Live surgery, nightmares in dental implants, surgical therapy for peri-implantitis – highlights of Day 2 at EuroPerio10

Categories:Clinical Practice, EuroPerio, Events, Science

First, there will be a live surgery session (09.00-12.00 CET) in which two leading surgeons tackle similar cases using different techniques of mucogingival surgery to cover multiple gingival recessions.

Ion Zabalegui (Spain) will demonstrate the tunnel technique and Massimo de Sanctis (Italy) will show how to perform the coronally advanced flap technique. The surgeries, screened live in the plenary hall, will run in parallel, performed by Dr Zabalegui in Bilbao and Dr de Sanctis in Milan and co-ordinated by session chair Otto Zuhr (Germany), who will moderate a debate about the advantages and disadvantages of each technique.

“This session will be unique and it is one of the highlights of the congress, due to the topic, the surgeons, the chair, and the challenging format," said Phoebus Madianos, EuroPerio10 chair.

The main highlight of the afternoon will be the first of two “nightmare” sessions in which clinicians talk about surgeries and procedures that did not go according to plan and how they handled the resulting problems.
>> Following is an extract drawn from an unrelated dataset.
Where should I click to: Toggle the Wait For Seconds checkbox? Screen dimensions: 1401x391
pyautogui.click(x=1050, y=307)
Focusing on dental implants, the session (14.30-16.00), will be chaired by Adrián Guerrero (Spain) and will feature contributions from Øystein Fardal (Norway), Tiernan O’Brien (Ireland), and Luca Landi (Italy). It will cover serious complications in implant therapy, such as unintended adjacent tooth damage, early implant loss right after prosthetic load, multiple late failures, and the occurrence of severe peri-implantitis in theoretically well-maintained patients.

'World premiere'

Three sessions at EuroPerio10 will discuss recommendations of the EFP's clinical practice guidelines but, according to congress scientific chair David Herrera, “the session at 16.30 in Congress Hall A should not be missed, since it will present as a world premiere the clinical practice guideline for the treatment of periodontitis in stage IV, which was published only on June 10."

For true lovers of periodontal science, the sessions in Hall C4 in the afternoon will present the latest advances in aetiology and how to use that knowledge for the benefit of the patient (personalised medicine). And, in Auditorium 10-12, “understanding the patient” will be discussed by experts in marketing and branding.
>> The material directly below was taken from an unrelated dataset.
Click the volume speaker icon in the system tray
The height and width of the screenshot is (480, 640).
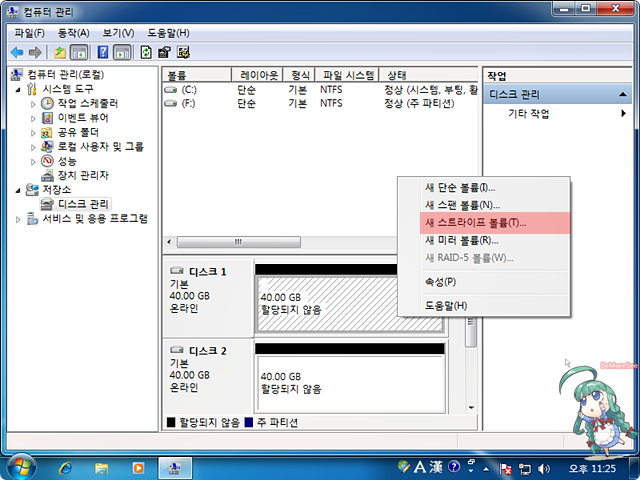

Sessions in the other halls, auditoria, and break-out rooms on Thursday, June 16 include the presentations of the three finalists in the Jaccard-EFP Research Prize in Periodontology and the effective prevention of peri-implant diseases. There is also an opportunity for congress participants to meet Journal of Clinical Periodontology editor-in-chief Panos N. Papapanou and the journal’s associate editors.